> What this task involves
With pictures excluded, repeat exactly the lines from the one containing "This screenshot has" through the last line of the material below.

↓↓↓

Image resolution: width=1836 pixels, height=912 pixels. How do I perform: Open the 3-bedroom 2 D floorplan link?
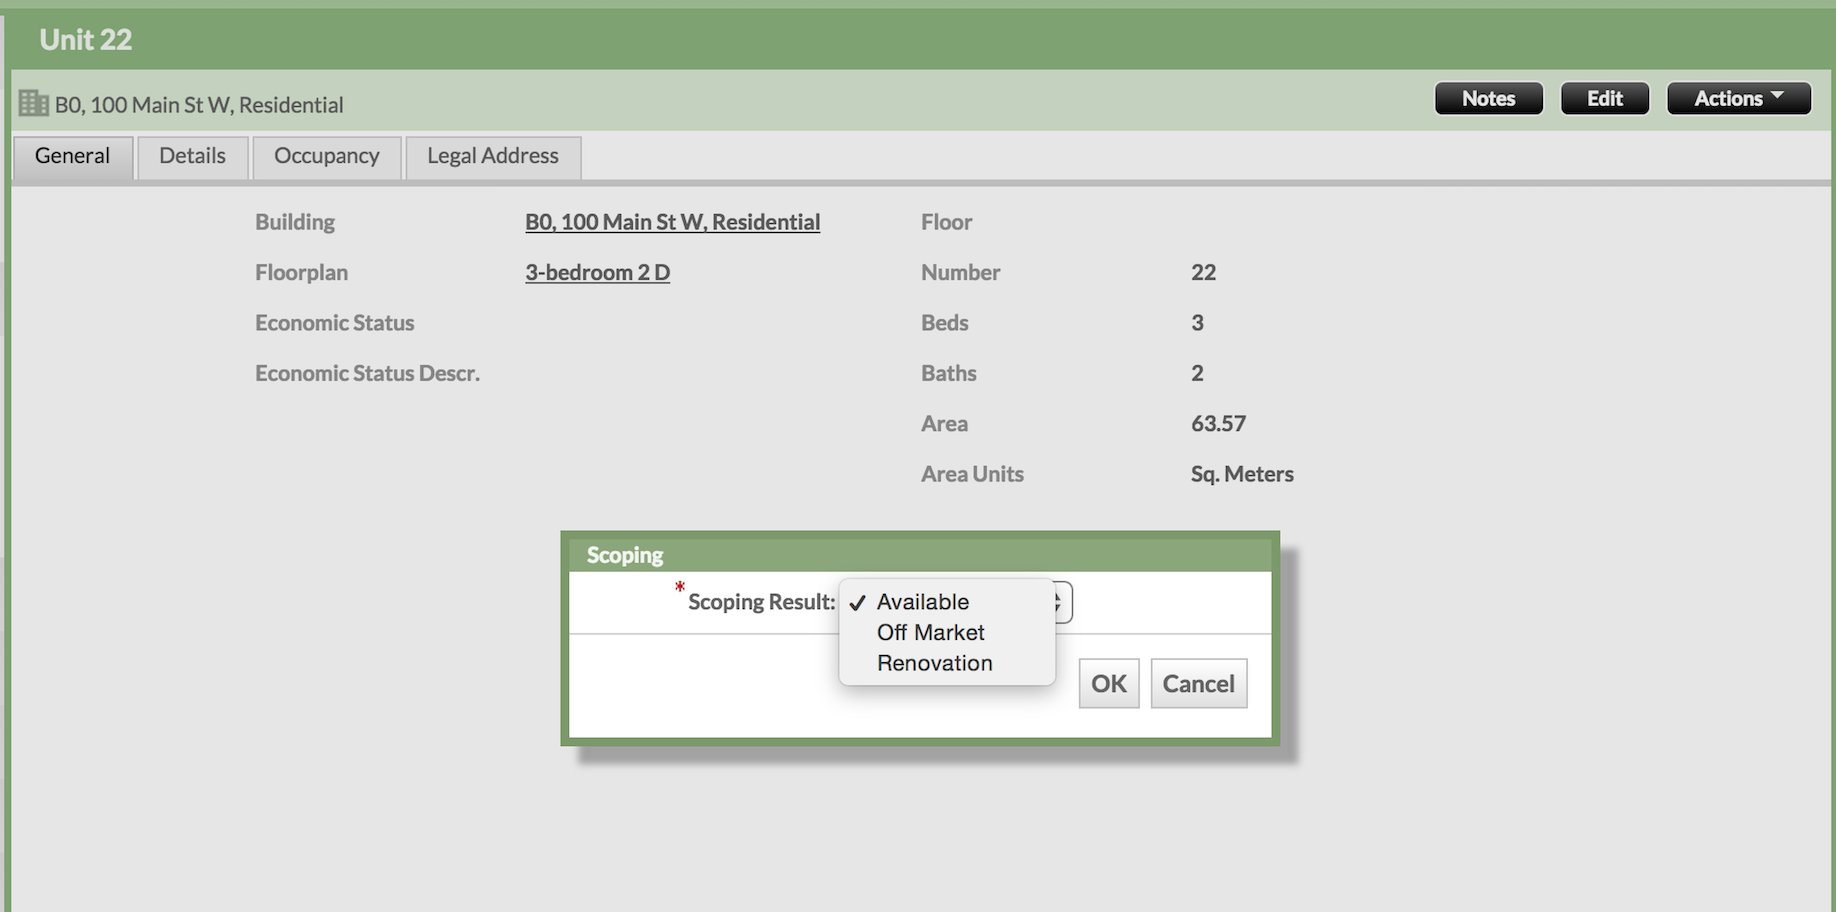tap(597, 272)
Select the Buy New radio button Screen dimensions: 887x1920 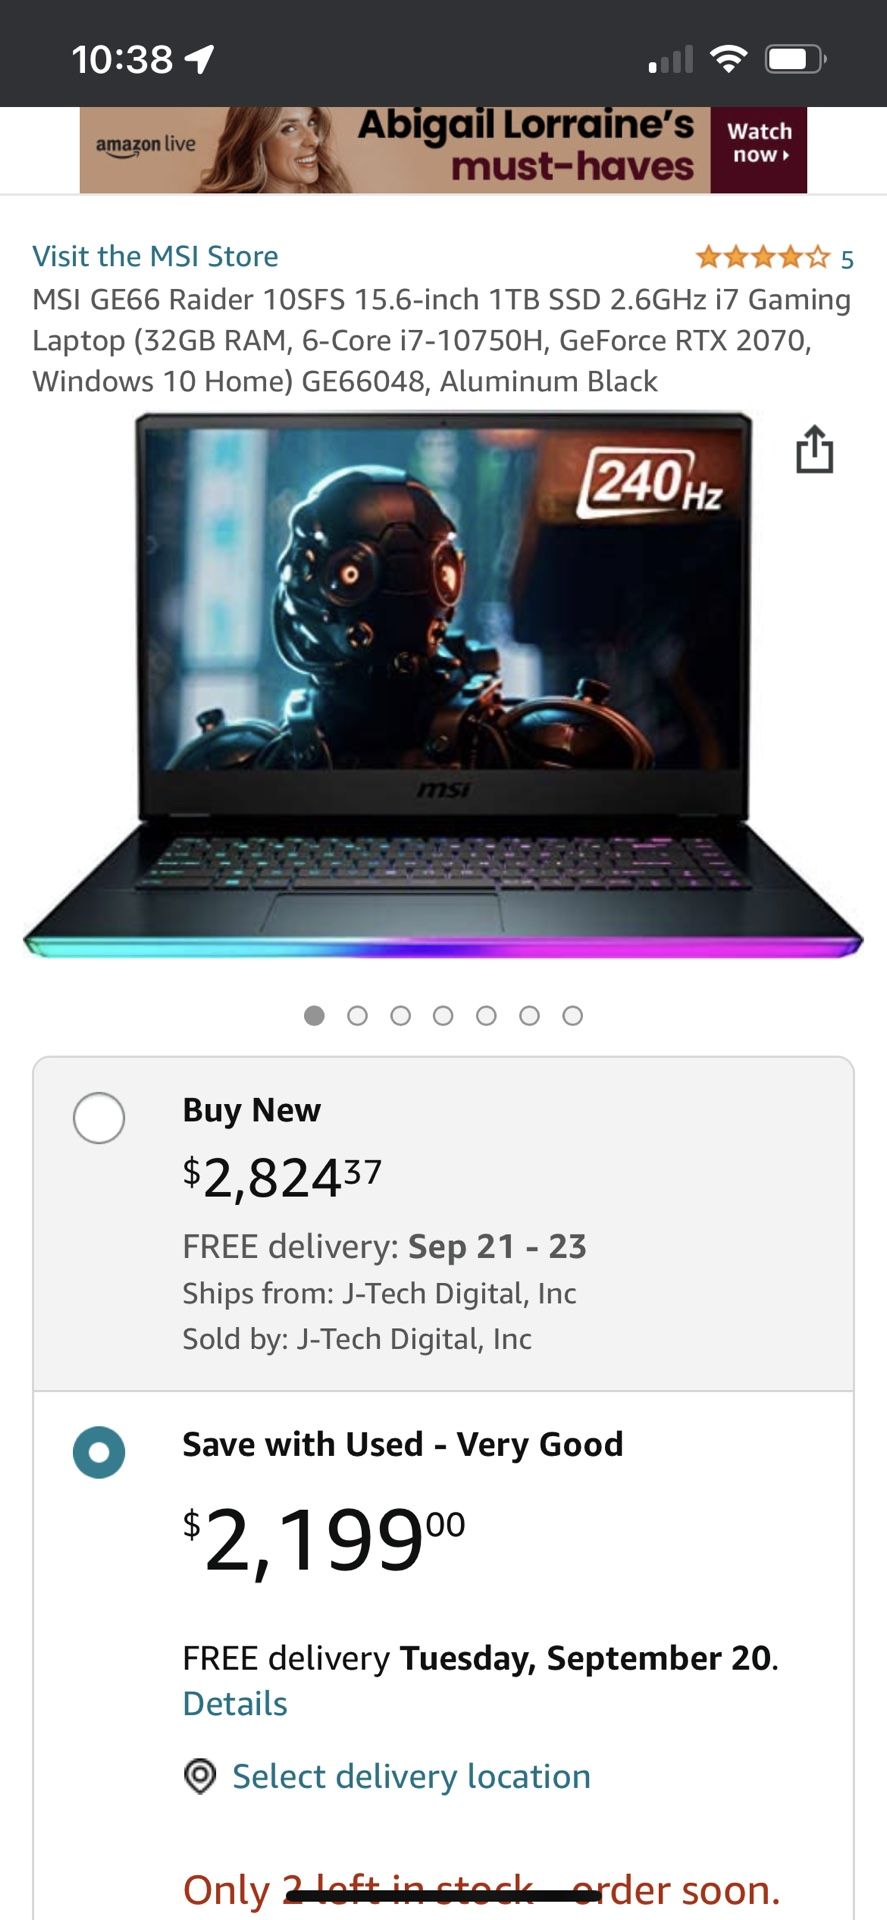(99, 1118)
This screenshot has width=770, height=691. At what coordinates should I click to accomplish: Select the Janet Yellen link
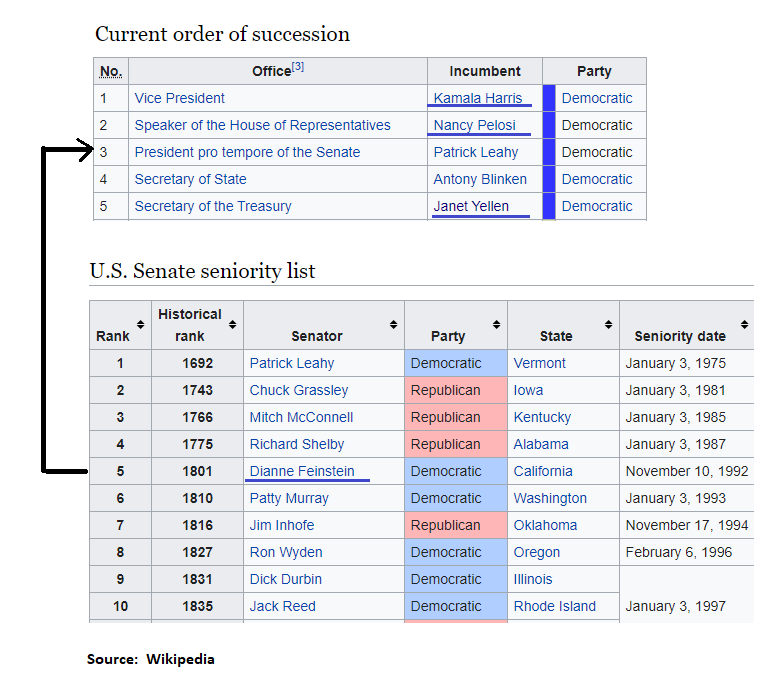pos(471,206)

↑↑↑

> Task response
This screenshot has width=770, height=691. At what coordinates should I click to accomplish: Select the Janet Yellen link
pos(471,206)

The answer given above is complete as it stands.